*** Records for this exercise Section Begins ***

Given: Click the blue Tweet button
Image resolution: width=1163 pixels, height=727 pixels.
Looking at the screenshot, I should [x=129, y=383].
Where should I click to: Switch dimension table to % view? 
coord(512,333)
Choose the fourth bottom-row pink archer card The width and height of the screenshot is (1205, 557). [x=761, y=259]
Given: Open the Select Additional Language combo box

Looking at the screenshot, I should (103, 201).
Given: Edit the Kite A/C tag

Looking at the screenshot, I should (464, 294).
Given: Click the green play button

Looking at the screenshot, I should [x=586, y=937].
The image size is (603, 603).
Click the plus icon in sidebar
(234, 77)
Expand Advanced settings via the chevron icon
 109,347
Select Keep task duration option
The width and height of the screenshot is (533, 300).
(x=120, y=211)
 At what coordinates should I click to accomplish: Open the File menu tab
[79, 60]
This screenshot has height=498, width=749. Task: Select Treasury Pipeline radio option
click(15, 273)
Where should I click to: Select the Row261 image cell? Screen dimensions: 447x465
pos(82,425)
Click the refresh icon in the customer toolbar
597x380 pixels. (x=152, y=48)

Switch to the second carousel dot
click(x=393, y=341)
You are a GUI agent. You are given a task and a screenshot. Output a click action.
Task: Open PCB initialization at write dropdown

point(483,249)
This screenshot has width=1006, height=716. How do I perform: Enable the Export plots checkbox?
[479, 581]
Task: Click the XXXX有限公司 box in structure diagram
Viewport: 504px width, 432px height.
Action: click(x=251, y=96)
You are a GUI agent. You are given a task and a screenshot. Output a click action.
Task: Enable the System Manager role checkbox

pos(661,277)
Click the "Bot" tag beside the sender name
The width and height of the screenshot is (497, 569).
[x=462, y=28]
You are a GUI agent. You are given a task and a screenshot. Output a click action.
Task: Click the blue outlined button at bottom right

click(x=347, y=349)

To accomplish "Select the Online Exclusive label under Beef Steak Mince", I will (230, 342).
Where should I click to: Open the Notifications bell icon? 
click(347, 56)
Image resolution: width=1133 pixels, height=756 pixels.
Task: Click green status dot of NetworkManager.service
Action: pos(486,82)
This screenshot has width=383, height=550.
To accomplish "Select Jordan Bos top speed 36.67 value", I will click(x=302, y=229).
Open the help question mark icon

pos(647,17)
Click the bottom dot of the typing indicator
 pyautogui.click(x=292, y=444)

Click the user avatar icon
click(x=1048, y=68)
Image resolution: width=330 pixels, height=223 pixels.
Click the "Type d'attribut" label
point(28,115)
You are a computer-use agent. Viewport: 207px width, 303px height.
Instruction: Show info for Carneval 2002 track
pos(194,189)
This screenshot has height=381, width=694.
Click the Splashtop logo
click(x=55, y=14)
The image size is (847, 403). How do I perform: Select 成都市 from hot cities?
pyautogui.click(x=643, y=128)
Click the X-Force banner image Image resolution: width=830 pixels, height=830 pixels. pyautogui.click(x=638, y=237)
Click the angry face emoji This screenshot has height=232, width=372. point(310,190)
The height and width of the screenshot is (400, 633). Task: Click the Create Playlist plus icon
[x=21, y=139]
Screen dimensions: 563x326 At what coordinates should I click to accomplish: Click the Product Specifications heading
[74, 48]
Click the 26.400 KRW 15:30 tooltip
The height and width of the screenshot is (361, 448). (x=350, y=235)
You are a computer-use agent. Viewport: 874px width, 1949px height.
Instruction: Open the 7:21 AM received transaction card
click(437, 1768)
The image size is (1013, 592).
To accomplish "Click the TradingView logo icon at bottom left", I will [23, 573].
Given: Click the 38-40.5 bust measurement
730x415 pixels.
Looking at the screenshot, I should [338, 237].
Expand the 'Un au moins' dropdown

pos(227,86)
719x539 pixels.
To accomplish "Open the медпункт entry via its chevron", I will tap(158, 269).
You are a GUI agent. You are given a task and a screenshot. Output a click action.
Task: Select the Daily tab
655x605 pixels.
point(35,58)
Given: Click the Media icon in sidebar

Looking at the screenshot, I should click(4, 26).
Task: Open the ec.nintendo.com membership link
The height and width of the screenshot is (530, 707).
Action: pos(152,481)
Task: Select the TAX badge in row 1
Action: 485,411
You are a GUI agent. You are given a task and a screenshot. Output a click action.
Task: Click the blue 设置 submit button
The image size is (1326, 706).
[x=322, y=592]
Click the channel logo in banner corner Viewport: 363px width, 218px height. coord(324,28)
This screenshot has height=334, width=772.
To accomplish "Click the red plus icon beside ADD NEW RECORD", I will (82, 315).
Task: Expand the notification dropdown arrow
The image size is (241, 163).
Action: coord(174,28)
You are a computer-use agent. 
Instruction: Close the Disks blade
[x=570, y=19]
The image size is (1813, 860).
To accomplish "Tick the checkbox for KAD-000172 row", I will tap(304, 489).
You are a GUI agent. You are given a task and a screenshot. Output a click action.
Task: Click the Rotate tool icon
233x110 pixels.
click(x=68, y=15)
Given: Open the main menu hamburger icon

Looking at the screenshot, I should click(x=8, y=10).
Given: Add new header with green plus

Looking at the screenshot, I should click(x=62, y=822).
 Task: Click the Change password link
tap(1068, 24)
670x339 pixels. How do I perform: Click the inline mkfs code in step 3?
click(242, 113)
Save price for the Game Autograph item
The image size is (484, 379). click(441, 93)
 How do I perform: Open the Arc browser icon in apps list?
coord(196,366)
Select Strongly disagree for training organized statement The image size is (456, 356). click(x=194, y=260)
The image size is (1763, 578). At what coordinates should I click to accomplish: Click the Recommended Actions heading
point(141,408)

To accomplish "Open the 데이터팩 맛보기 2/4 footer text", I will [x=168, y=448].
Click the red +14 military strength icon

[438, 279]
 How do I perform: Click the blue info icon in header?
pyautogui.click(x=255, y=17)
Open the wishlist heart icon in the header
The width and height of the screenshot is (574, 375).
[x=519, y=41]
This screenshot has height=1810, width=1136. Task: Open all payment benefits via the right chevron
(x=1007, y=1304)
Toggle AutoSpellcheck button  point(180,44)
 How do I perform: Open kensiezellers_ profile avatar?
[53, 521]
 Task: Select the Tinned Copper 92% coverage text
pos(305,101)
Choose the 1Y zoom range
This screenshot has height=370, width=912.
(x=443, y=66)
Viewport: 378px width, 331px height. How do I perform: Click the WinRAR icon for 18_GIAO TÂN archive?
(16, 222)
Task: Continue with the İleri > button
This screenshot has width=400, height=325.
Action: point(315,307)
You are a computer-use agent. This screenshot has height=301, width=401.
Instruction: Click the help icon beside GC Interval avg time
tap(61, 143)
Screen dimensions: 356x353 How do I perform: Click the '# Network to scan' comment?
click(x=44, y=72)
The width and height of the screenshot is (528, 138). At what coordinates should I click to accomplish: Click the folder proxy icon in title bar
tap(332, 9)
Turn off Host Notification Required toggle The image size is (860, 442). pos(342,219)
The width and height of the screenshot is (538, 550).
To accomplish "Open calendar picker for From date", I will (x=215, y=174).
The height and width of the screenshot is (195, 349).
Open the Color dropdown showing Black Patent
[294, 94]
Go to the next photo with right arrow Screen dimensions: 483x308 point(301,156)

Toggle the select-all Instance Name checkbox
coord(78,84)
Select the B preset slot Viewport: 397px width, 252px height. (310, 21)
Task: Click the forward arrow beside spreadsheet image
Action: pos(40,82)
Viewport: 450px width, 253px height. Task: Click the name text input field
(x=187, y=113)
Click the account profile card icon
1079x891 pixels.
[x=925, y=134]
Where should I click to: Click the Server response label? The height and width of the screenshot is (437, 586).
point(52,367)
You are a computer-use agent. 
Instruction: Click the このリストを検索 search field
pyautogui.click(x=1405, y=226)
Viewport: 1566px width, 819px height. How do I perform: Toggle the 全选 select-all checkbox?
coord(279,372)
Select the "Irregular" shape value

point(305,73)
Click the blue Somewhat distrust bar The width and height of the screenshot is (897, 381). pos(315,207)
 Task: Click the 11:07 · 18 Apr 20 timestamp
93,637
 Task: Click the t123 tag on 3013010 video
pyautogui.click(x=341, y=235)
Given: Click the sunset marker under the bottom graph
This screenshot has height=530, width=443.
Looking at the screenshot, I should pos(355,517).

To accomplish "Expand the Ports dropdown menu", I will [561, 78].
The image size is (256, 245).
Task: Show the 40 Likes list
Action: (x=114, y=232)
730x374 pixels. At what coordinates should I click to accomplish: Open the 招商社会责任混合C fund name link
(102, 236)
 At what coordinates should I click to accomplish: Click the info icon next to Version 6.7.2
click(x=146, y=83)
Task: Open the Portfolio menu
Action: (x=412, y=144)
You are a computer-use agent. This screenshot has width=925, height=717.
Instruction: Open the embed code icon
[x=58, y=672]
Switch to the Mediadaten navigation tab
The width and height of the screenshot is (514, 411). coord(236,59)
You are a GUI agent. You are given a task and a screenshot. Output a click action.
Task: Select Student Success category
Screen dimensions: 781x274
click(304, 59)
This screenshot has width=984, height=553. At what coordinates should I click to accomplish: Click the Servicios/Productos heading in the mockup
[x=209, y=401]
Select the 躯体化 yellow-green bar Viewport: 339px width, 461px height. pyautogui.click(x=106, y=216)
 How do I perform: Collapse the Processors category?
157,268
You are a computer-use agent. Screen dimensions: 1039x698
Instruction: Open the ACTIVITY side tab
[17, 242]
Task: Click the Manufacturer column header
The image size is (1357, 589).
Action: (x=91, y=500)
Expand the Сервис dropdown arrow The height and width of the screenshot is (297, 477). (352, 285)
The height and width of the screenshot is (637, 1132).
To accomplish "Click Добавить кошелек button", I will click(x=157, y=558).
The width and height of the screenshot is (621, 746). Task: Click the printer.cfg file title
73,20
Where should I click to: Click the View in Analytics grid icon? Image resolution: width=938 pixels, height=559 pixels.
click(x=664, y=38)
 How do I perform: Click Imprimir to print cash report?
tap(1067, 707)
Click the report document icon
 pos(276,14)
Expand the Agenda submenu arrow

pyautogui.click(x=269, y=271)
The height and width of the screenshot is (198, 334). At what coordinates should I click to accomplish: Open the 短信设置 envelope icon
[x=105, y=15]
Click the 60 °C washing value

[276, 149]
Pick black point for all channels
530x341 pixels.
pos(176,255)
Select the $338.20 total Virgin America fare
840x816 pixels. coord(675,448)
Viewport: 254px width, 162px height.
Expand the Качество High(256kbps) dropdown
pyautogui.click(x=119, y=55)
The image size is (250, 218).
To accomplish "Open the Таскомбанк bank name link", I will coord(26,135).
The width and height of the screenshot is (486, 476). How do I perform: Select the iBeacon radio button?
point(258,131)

*** Records for this exercise Section Ends ***

__Exercise aim__. Only the lines containing the word "under" should be returned from the data above.

__Response__.
To accomplish "Select the Online Exclusive label under Beef Steak Mince", I will (230, 342).
Given: Click the sunset marker under the bottom graph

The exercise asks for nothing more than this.